Recall Theorem $5$, which states that if a sequence of integrable functions $\{f_{n} : [a, b] \rightarrow \mathbb{R}\}$ converges uniformly to the function $f : [a, b] \rightarrow \mathbb{R}$, then the limit function is also integrable.
So,
$$\int_{a}^{b} f(x) \mathop{dx} = \lim_{n\to\infty} \int_{a}^{b} \sum_{k = 0}^{n} c_{k}x^{k} = \lim_{n\to\infty} \sum_{k=0}^{n}\int_{a}^{b} c_{k}x^{k} \mathop{dx} = \lim_{n\to\infty} \sum_{k=0}^{n} \left(\frac{c_{k}}{k + 1}\right)\left(b^{k + 1} - a^{k + 1}\right) $$
$$= \sum_{k=0}^{\infty} \left(\frac{c_{k}}{k + 1}\right)\left(b^{k + 1} - a^{k + 1}\right), $$
which is what we wanted to show. (Switching integral/summation is justified by Fubini's Theorem).
My misunderstanding comes from them citing Theorem $5$. Why is that Theorem necessary here?

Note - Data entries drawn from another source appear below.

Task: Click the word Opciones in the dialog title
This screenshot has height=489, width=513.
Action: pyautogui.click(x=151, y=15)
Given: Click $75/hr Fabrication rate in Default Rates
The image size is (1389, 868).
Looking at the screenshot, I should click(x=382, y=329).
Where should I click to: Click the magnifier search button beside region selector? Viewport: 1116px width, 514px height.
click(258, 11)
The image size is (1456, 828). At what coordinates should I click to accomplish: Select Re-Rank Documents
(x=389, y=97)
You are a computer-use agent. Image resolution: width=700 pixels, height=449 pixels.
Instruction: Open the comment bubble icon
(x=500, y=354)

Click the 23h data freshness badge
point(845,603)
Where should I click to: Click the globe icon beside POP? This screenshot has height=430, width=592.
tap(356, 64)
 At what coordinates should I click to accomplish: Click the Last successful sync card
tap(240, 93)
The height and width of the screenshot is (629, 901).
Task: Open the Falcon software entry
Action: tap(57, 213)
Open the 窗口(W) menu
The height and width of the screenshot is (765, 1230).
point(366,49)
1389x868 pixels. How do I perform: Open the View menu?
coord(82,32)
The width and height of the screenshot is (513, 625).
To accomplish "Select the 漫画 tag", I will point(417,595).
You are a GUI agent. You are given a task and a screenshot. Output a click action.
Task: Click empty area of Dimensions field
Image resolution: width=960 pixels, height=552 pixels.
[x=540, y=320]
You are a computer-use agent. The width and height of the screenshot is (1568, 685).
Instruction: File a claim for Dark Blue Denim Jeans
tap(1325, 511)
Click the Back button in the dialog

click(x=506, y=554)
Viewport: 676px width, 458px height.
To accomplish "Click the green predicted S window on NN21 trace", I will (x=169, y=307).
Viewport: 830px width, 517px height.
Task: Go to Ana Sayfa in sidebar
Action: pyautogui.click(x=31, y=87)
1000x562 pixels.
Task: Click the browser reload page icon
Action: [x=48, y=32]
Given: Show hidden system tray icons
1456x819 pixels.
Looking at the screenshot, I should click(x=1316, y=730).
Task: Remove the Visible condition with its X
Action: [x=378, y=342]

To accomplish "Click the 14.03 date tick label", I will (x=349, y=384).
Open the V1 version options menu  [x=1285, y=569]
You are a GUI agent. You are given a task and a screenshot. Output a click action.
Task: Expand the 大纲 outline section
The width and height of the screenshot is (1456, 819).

Notice that $\forall x \in (-r,r),$
$$f(x) = \sum_{k = 0}^{\infty} c_kx^k = \lim_{n \to \infty} \sum_{k = 0}^{n} c_kx^k.$$
Hence
$$\int_{a}^{b} f(x) dx = \int_{a}^{b} \lim_{n \to \infty} \sum_{k = 0}^{n}c_kx^k dx.$$
Now apply Theorem $5$ to pull out the limit.